Bonjour @Cigale
Oui, le juge des enfants peut tenir compte d'une situation nouvelle et revoir les modalités d'accueil initialement prévues. En assistance éducative, il statue toujours en considération de l'intérêt de l'enfant et de sa sécurité.
À ce titre, l'article 375-7 du Code civil prévoit expressément que le juge peut décider des modalités de l'accueil de l'enfant et que, si l'intérêt de l'enfant le nécessite ou en cas de danger, il peut décider de l'anonymat du lieu d'accueil.
Par ailleurs, l'article 375-6 du Code civil permet au juge de modifier ou rapporter ses décisions à tout moment, si des éléments nouveaux le justifient. Une décision prise en août 2025 peut donc être réexaminée si la situation s'est aggravée en mai 2026.
L'assistant familial ne décide pas lui-même du secret du lieu d'accueil. En revanche, l'équipe éducative, le service gardien, l'ASE ou l'établissement peuvent parfaitement alerter le juge des enfants et solliciter une modification des modalités d'accueil, notamment si la sécurité des enfants ou de la famille d'accueil est en cause.
Il faut cependant que le danger soit objectivé : menaces, passages au domicile, violences, pression familiale, risque d'enlèvement, révélations nouvelles, certificats, rapports éducatifs, notes d'incident. Le juge ne statue pas sur une simple inquiétude, mais sur des éléments précis.

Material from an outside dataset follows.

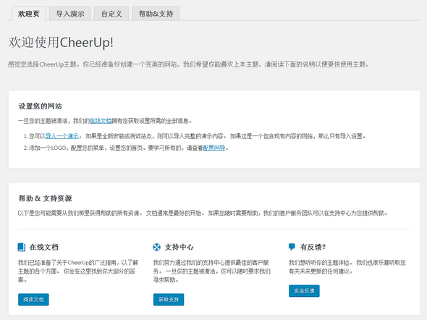The height and width of the screenshot is (320, 427).
Task: Visit the 配置向导 link
Action: click(x=214, y=148)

Concernant la rupture de votre période d'essai, elle peut en principe intervenir plus librement qu'un licenciement classique. Toutefois, elle ne doit pas être détournée de son objet. Si la rupture est intervenue parce que vous avez signalé un risque sérieux pour la sécurité des enfants ou demandé une mesure de protection, elle pourrait être discutée comme abusive, selon les preuves disponibles.
Demandez par écrit au service les raisons précises pour lesquelles le secret du lieu d'accueil n'a pas été sollicité, alors même que cette hypothèse a été évoquée par les professionnels. Il faut éviter que tout reste oral.
Conservez tous les éléments établissant que vous avez alerté sur un risque de sécurité : mails, SMS, comptes rendus, convocations, propos tenus, calendrier des échanges et identité des interlocuteurs.
Enfin, si la rupture de période d'essai vous paraît liée à votre insistance sur la sécurité, sollicitez rapidement un avocat ou une organisation professionnelle d'assistants familiaux. La contestation dépendra de la preuve du lien entre votre alerte légitime et la décision de mettre fin à votre contrat.
Si cette réponse vous a été utile, je vous remercie de bien vouloir indiquer la question comme résolue et de sélectionner précisément la meilleure réponse, c'est à dire en cliquant sous la réponse qui vous a été la plus utile, afin d'attribuer cette réponse à l'avocat qui vous a le plus aidé.
Cela permet de valoriser le travail juridique fourni et d'aider d'autres personnes confrontées à une difficulté similaire.
Selon ce qui vous sera utile et nécessaire, vous pouvez également prendre attache avec mon cabinet afin que nous puissions approfondir ce dossier ensemble.
Bien à vous,
Maître Jordan MINARY
Avocat au Barreau de LYON
La présente réponse constitue un avis juridique général, émis sous toutes réserves, au regard des seuls éléments exposés. Elle ne saurait se substituer à une consultation juridique personnalisée.
Pour toute démarche engageant vos droits, il convient de consulter un avocat, seul à même de procéder à une étude complète et sur pièces de votre dossier et de vous fournir une réponse adaptée.
il y a 1 mois
Merci pour votre réponse.
En effet, j'ai écris un mail le 23/04 concernant la sécurité des enfants et la mienne. J'ai été reçue dans le bureau de la responsable le 27/04 et elle a mit fin à ma période d'essai ce même jour. J'ai un mail de sa part qui dit qu'elle a compris que mon objectif était d'être sécurisée pour offrir un cadre sécurisant aux enfants mais que la collectivité ne peut exiger d'un magistrat un placement au secret si celui-çi ne l'a pas jugée nécessaire. La situation de départ date d'août 2025 et nous sommes en mai 2026. C'est l'équipe de professionnel qui est très inquiète de la façon dont vont réagir les parents au placement.
il y a 1 mois
Est ce que l'ase peut faire remonter au juge tous les éléments et inquiètude dont ils m ont fait part afin que celui ci prenne une décision en connaissance de cause??
Le juge aurait décidé si oui ou non il mettait mon lieu d'accueil sous le secret.
C'est sur ce point précis que je me questionne et que rien n'a été fait!
Pourquoi des professionnels soulèvent des inquiètudes , des dangers , disent qu'ils vont devoir y réfléchir et ne font rien??
Je débute dans ce métier et on veut me faire travailler dans de mauvaises conditions, c'est la dessus que je ne suis pas d'accord!